Records excerpted from a collection —
>>

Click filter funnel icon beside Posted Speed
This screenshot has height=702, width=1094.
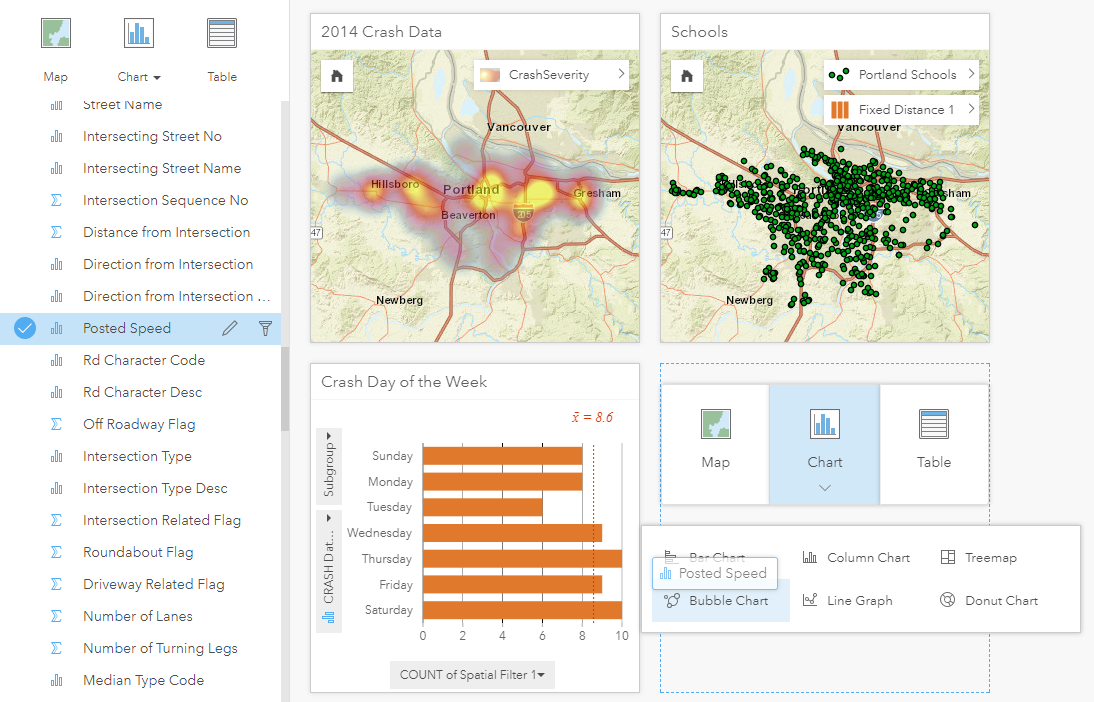265,328
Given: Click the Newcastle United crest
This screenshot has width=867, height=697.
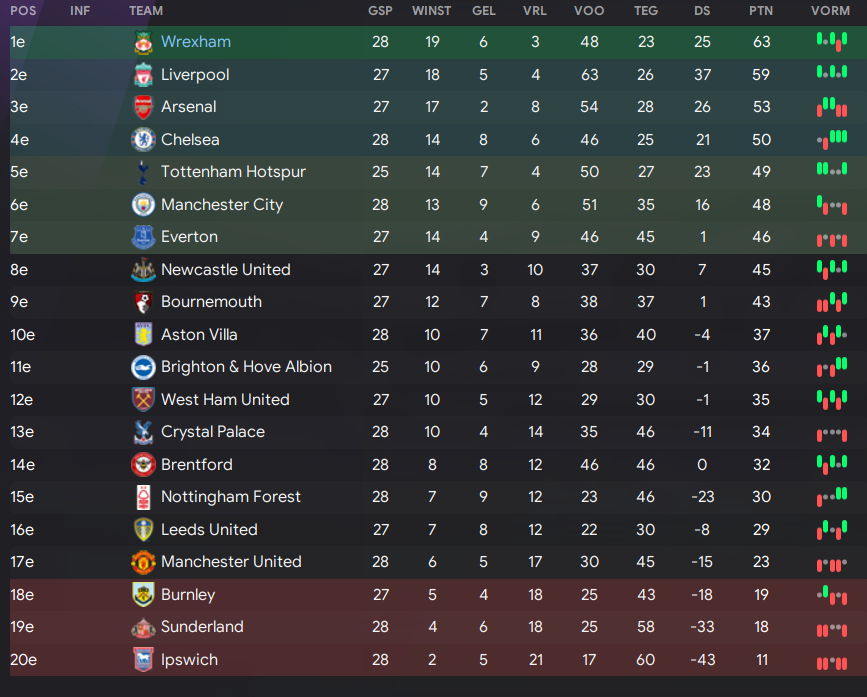Looking at the screenshot, I should click(143, 270).

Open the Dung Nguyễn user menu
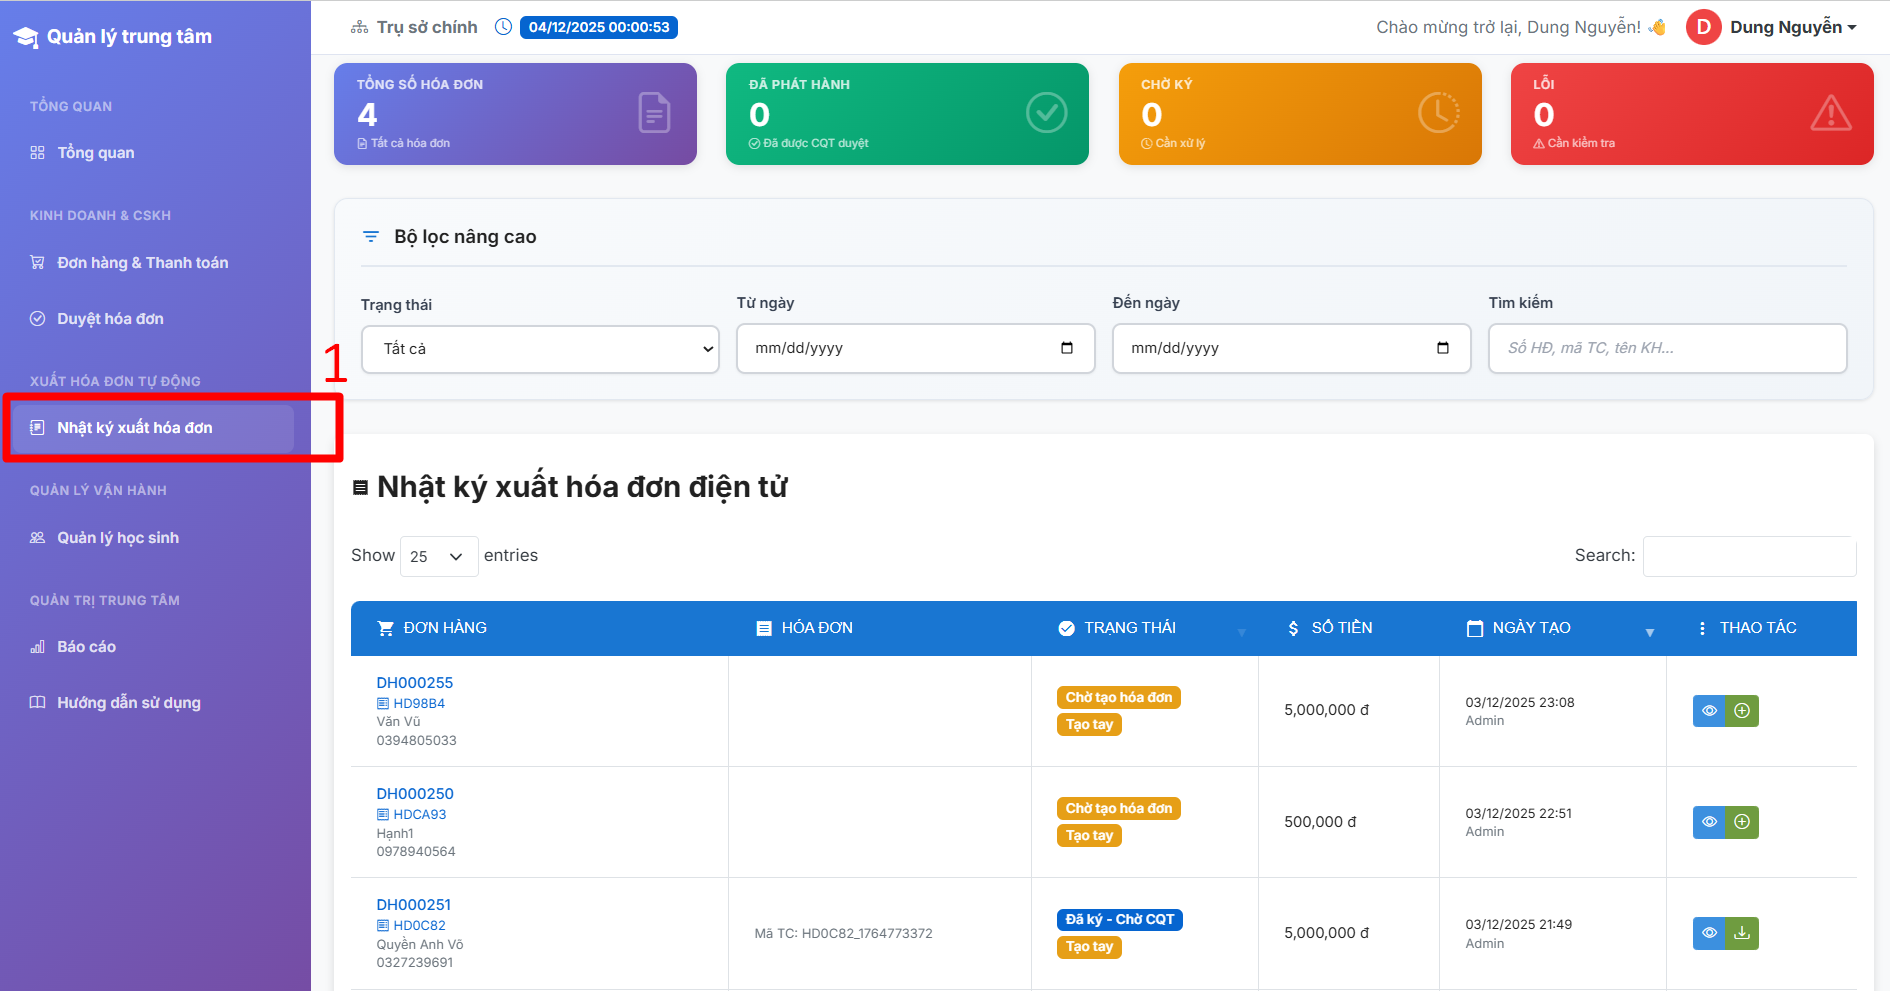(1792, 27)
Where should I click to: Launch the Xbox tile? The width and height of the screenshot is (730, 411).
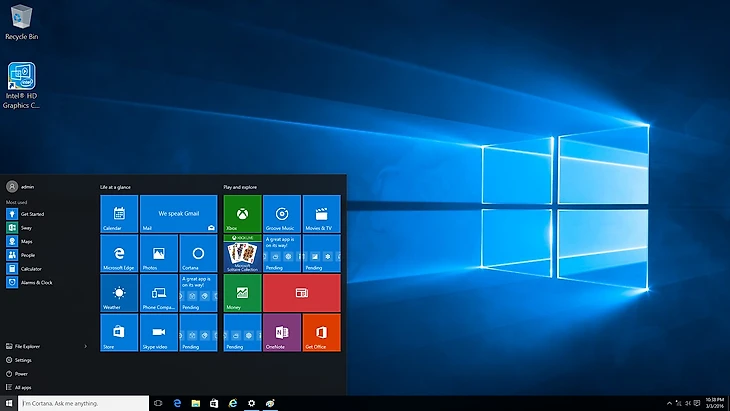pyautogui.click(x=242, y=214)
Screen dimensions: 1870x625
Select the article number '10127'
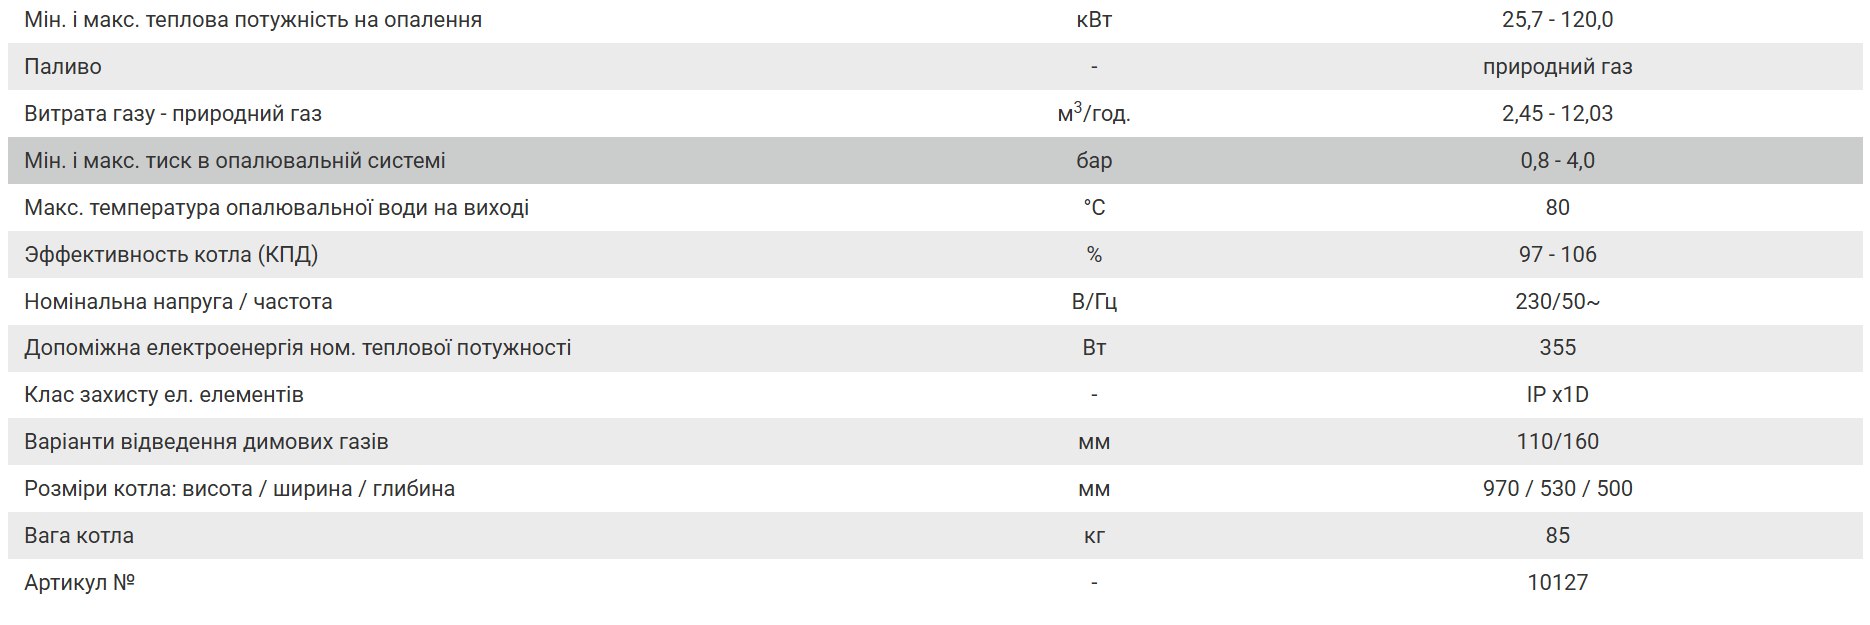(x=1557, y=583)
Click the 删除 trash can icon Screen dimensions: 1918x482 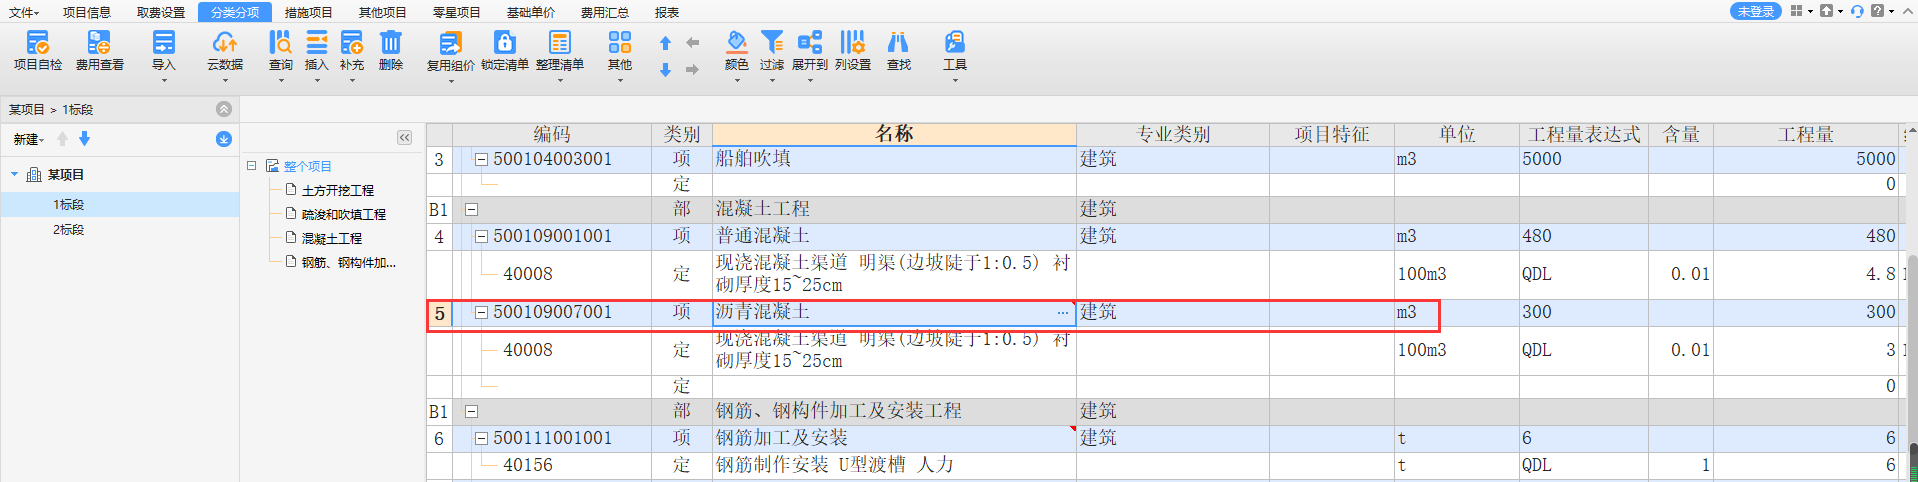click(x=390, y=50)
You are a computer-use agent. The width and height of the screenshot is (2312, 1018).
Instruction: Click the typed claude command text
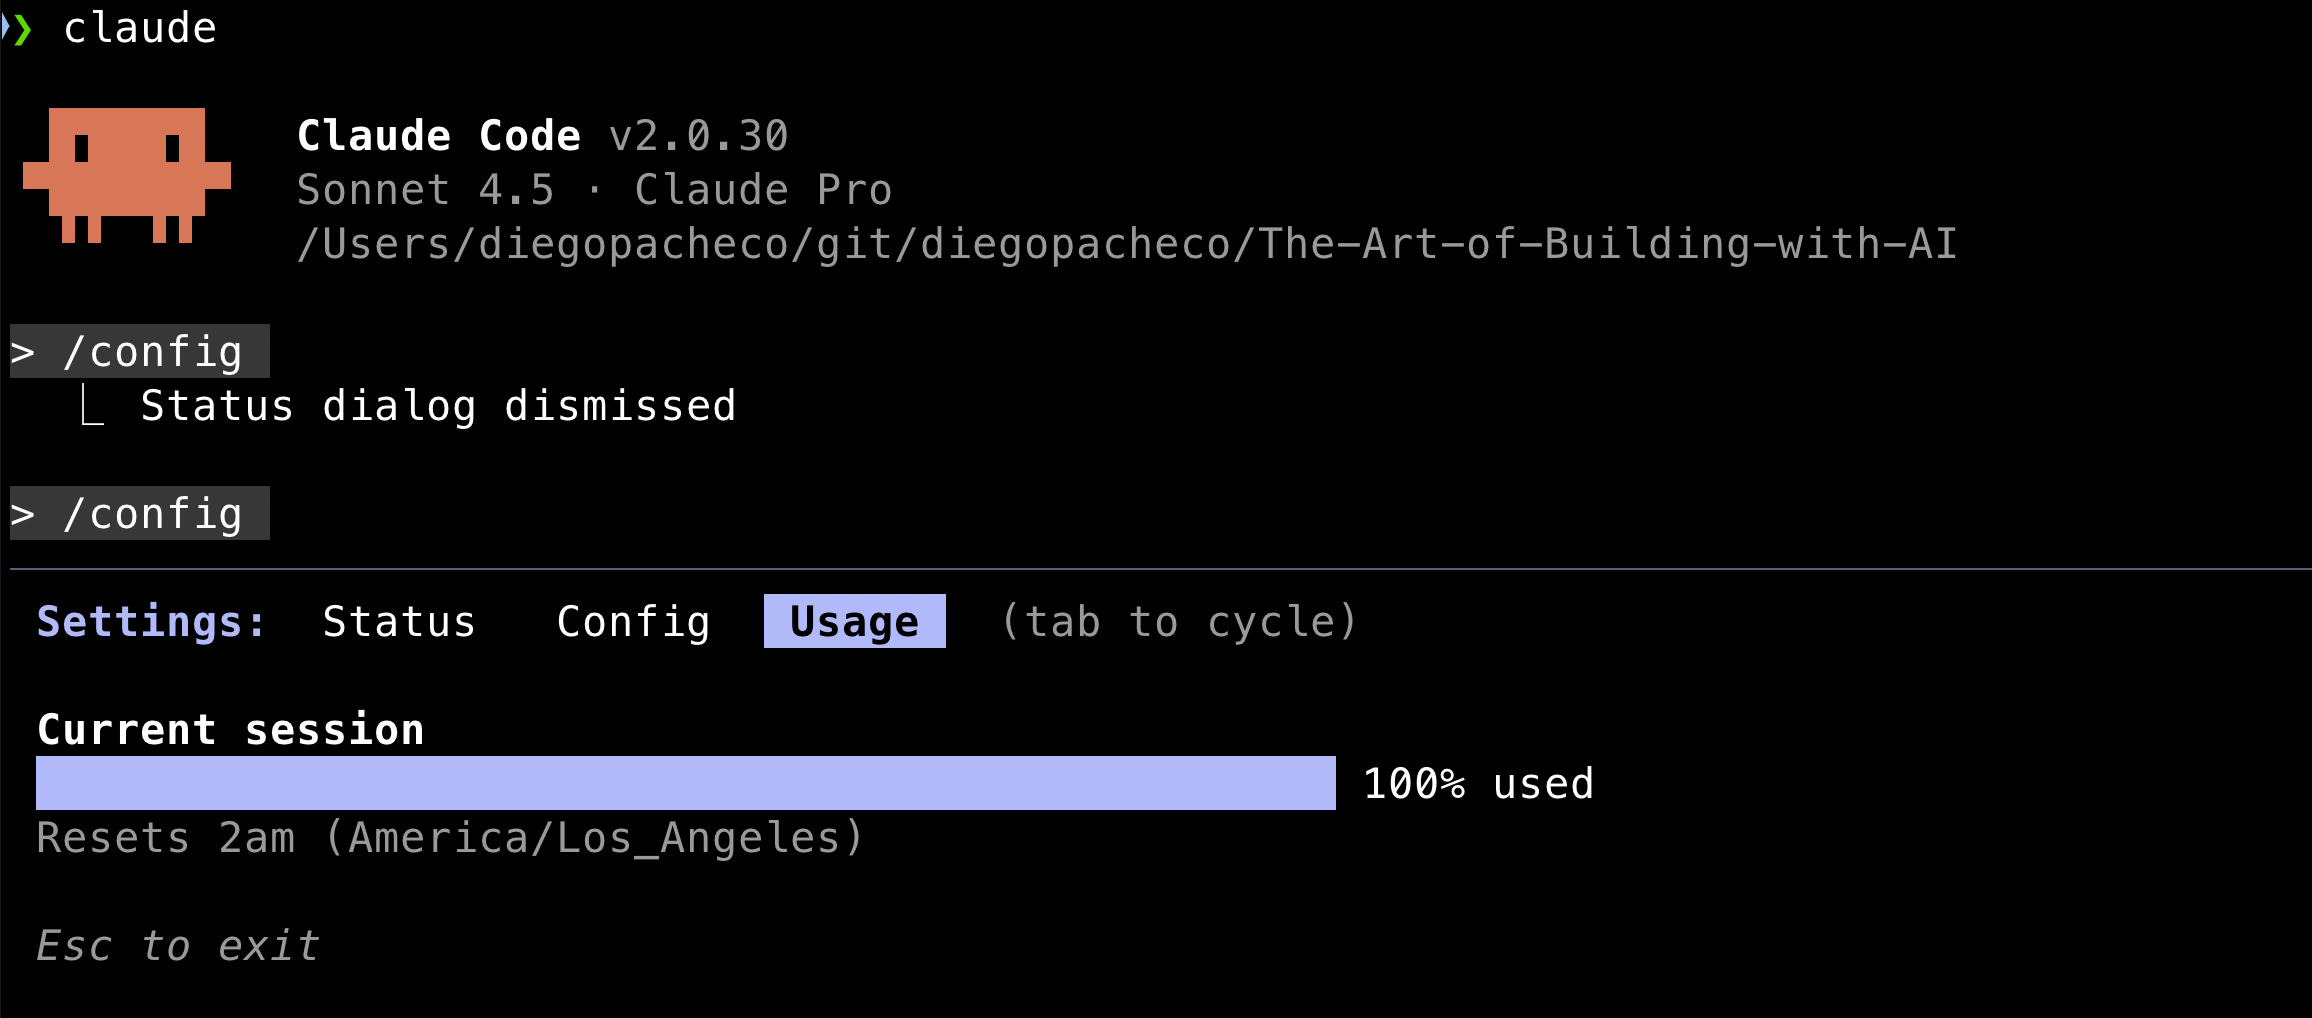(140, 28)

<<

Exercise description — Copy exactly the lines from the one containing "You are a computer-use" through the last line of the records above, including both, and omit every picture.

Exercise output —
You are a computer-use agent. The width and height of the screenshot is (2312, 1018).
Instruction: Click the typed claude command text
(140, 28)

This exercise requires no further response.